For the word "tree", copy every line of the material that includes it.

START INFORMATION SUPPLIED

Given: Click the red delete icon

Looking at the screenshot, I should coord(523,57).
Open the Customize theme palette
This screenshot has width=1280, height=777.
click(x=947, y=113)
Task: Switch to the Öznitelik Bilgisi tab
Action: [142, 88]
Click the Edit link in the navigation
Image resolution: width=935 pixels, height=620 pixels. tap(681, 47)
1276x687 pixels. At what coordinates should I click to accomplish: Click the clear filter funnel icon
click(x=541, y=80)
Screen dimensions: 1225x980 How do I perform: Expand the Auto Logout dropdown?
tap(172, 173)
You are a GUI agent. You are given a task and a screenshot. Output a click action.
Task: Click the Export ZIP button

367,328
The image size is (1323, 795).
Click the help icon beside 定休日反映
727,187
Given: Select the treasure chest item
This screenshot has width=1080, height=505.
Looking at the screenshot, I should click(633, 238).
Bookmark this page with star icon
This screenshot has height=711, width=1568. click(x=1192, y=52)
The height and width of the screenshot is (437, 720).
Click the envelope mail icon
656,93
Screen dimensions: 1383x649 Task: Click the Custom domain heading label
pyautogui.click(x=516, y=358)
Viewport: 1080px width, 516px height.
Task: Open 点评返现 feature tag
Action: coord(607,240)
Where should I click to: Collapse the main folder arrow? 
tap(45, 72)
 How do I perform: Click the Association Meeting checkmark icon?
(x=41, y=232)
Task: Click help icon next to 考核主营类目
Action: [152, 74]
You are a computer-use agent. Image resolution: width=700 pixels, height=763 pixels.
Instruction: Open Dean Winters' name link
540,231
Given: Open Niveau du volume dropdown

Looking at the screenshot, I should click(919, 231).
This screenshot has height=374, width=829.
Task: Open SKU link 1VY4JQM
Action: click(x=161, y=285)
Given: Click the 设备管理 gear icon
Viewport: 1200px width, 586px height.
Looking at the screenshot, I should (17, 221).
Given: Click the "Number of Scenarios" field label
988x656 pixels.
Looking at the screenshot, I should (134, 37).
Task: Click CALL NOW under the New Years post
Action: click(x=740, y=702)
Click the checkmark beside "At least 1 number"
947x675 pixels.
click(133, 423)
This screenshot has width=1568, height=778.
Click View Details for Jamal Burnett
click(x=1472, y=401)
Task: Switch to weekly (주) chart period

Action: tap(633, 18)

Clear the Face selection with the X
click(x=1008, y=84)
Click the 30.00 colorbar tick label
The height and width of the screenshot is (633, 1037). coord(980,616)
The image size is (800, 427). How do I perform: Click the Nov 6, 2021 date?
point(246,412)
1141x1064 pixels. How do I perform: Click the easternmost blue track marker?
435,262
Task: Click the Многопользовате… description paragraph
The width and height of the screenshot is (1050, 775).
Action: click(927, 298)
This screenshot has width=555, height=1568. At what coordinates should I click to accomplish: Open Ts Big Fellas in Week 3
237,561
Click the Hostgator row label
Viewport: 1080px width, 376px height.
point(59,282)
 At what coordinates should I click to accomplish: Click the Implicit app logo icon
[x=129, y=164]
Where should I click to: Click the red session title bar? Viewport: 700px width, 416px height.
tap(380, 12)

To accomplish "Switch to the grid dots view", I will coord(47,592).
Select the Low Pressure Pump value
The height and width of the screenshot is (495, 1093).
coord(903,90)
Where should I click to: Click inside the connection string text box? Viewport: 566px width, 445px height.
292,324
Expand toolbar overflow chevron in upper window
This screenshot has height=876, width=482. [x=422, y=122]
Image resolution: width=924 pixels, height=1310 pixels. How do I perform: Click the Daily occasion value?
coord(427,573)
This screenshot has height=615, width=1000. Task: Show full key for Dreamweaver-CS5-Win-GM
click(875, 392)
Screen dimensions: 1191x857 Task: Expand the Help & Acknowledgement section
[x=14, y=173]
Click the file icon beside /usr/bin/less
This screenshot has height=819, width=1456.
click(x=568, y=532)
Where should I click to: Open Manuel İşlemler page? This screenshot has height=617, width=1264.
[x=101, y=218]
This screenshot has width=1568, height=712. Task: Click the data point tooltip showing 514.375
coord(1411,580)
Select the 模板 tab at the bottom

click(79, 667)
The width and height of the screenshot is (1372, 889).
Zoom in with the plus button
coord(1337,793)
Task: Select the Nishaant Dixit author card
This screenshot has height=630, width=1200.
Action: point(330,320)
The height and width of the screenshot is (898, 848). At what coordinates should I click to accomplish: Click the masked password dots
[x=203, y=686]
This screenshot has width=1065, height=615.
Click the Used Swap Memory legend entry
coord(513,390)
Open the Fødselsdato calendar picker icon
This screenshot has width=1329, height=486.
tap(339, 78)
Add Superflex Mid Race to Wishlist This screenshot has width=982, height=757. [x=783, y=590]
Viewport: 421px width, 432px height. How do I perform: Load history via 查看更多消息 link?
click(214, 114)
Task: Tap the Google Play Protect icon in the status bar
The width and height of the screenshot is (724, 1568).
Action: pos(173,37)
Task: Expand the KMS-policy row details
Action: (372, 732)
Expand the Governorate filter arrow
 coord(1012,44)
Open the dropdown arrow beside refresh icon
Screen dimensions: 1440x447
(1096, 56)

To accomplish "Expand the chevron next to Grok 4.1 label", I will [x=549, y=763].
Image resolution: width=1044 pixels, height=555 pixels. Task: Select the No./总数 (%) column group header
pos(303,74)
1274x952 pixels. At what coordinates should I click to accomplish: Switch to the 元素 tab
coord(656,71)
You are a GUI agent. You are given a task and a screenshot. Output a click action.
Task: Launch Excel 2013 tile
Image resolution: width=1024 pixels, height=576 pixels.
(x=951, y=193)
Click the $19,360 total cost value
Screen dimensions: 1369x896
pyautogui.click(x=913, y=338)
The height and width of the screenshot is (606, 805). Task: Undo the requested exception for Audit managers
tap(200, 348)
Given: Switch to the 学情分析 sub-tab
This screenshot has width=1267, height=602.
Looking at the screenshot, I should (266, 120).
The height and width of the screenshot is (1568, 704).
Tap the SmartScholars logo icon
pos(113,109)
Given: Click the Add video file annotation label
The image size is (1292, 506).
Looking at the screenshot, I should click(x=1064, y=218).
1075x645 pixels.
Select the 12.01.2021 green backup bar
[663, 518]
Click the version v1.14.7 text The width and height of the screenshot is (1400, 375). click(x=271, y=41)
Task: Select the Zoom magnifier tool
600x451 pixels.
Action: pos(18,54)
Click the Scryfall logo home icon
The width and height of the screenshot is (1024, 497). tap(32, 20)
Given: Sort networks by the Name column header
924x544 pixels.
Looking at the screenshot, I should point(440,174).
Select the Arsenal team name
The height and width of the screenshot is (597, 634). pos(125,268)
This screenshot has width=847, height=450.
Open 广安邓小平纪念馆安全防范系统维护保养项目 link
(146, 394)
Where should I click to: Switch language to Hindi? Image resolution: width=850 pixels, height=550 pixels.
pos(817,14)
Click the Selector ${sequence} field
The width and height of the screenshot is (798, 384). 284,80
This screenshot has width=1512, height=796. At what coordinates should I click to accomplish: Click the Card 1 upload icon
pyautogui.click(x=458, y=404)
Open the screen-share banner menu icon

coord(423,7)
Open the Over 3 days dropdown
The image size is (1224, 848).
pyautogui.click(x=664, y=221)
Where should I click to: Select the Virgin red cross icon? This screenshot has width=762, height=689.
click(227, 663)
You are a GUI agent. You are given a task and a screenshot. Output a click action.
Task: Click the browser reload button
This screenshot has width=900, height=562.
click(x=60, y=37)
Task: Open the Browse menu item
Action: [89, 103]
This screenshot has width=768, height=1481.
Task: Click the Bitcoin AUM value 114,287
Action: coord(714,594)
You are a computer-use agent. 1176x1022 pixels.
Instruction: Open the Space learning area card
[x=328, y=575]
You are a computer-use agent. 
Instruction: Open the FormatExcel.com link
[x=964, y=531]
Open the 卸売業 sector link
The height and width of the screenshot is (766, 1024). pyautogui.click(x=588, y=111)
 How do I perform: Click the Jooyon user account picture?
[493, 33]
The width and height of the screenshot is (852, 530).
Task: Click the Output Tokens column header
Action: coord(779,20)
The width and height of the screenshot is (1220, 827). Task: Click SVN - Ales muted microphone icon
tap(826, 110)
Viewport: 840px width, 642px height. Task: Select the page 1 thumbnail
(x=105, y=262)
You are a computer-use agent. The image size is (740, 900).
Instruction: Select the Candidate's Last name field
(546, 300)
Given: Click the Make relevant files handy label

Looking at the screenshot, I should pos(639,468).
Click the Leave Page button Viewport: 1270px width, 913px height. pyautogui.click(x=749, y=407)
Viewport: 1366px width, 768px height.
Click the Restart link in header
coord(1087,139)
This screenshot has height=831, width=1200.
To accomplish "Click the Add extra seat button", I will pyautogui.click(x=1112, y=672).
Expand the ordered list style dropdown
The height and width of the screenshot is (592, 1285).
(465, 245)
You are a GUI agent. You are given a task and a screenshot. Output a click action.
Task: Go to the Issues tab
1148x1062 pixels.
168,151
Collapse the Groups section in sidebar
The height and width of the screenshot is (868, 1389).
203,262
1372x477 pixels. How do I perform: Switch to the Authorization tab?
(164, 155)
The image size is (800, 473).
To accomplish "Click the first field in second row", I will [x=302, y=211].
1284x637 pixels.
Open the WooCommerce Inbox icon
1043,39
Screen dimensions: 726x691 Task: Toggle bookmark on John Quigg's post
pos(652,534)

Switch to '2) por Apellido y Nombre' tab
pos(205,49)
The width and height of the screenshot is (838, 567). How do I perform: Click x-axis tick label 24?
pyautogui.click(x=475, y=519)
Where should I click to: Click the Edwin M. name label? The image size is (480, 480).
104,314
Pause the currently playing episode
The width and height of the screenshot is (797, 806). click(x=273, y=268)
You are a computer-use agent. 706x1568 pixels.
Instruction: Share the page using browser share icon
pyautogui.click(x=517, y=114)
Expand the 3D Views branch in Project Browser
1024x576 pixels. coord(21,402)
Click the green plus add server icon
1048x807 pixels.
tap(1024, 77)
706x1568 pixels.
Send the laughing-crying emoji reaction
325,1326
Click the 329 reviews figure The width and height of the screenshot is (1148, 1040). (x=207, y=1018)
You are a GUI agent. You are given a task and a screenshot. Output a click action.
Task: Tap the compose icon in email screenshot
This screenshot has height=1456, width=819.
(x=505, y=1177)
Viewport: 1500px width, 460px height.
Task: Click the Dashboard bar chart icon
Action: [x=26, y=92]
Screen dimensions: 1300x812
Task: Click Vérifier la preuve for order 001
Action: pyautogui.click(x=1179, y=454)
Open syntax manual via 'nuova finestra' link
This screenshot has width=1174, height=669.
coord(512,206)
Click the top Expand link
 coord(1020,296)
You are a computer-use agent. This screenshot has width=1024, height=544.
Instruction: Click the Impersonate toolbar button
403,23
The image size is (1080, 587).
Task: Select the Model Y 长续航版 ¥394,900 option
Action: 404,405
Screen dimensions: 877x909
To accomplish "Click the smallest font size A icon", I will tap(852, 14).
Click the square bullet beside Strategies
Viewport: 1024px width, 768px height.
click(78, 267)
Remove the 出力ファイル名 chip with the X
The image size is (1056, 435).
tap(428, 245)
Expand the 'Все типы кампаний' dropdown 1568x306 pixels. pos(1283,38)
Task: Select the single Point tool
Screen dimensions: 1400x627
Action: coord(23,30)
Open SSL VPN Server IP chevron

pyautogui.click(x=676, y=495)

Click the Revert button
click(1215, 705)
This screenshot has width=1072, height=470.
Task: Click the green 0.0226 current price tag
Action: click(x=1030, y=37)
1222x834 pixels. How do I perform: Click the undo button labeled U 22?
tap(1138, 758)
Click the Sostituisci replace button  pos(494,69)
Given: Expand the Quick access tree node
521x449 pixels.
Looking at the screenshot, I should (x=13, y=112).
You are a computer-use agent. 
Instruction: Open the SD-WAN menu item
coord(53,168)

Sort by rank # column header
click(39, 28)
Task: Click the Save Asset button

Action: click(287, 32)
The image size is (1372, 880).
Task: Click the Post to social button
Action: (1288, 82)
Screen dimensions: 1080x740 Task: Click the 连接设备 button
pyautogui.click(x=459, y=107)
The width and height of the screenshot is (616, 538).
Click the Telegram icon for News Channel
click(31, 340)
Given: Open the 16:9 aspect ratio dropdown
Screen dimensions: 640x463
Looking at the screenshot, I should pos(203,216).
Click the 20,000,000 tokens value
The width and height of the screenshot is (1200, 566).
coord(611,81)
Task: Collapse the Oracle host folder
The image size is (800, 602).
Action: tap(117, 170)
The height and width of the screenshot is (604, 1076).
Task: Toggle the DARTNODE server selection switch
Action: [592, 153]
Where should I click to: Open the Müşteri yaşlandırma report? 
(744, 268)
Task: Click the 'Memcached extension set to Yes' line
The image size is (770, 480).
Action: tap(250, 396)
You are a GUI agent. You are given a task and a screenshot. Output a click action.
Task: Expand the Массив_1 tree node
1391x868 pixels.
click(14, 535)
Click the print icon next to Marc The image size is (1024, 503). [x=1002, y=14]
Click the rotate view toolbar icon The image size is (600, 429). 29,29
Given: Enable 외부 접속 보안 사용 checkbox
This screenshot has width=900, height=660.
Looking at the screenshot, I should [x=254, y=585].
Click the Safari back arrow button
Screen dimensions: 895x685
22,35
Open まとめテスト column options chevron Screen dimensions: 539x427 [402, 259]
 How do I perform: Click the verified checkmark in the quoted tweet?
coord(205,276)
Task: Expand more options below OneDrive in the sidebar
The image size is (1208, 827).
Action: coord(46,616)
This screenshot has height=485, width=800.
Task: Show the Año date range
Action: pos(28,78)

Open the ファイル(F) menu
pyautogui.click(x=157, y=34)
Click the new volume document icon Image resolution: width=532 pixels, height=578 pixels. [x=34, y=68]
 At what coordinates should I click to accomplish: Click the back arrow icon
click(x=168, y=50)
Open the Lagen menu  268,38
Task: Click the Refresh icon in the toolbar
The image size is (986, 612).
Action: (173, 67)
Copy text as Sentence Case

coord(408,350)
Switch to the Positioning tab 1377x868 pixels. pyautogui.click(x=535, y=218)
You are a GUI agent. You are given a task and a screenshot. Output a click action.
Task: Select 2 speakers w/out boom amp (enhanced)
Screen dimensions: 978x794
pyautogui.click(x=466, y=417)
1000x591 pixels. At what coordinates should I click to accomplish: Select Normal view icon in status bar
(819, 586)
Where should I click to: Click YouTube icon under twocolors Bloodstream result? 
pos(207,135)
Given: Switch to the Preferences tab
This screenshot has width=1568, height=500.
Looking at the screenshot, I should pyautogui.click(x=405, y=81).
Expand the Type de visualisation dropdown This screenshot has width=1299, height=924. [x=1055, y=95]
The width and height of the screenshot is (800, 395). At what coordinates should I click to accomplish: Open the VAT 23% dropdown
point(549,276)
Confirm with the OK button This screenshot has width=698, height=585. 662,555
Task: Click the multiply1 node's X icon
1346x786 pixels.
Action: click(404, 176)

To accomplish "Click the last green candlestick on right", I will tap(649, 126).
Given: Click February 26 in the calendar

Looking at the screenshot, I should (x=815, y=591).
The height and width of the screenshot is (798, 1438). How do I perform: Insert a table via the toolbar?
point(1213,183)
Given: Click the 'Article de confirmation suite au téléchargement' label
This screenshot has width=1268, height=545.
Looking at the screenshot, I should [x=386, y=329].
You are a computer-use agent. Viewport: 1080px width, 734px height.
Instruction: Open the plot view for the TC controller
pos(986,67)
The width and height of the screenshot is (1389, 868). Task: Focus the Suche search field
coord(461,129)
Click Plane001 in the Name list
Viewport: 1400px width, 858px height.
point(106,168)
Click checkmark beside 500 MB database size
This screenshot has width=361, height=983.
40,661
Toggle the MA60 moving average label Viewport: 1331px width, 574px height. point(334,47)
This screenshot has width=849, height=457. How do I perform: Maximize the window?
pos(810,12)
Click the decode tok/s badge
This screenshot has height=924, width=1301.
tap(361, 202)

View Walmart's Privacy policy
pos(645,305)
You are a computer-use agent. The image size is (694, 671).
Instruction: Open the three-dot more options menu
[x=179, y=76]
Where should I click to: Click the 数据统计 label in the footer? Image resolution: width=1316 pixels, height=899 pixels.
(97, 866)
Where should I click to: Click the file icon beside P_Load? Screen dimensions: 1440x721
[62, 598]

END INFORMATION SUPPLIED

__EXERCISE OUTPUT__
Given: Expand the Quick access tree node
Task: Expand the Массив_1 tree node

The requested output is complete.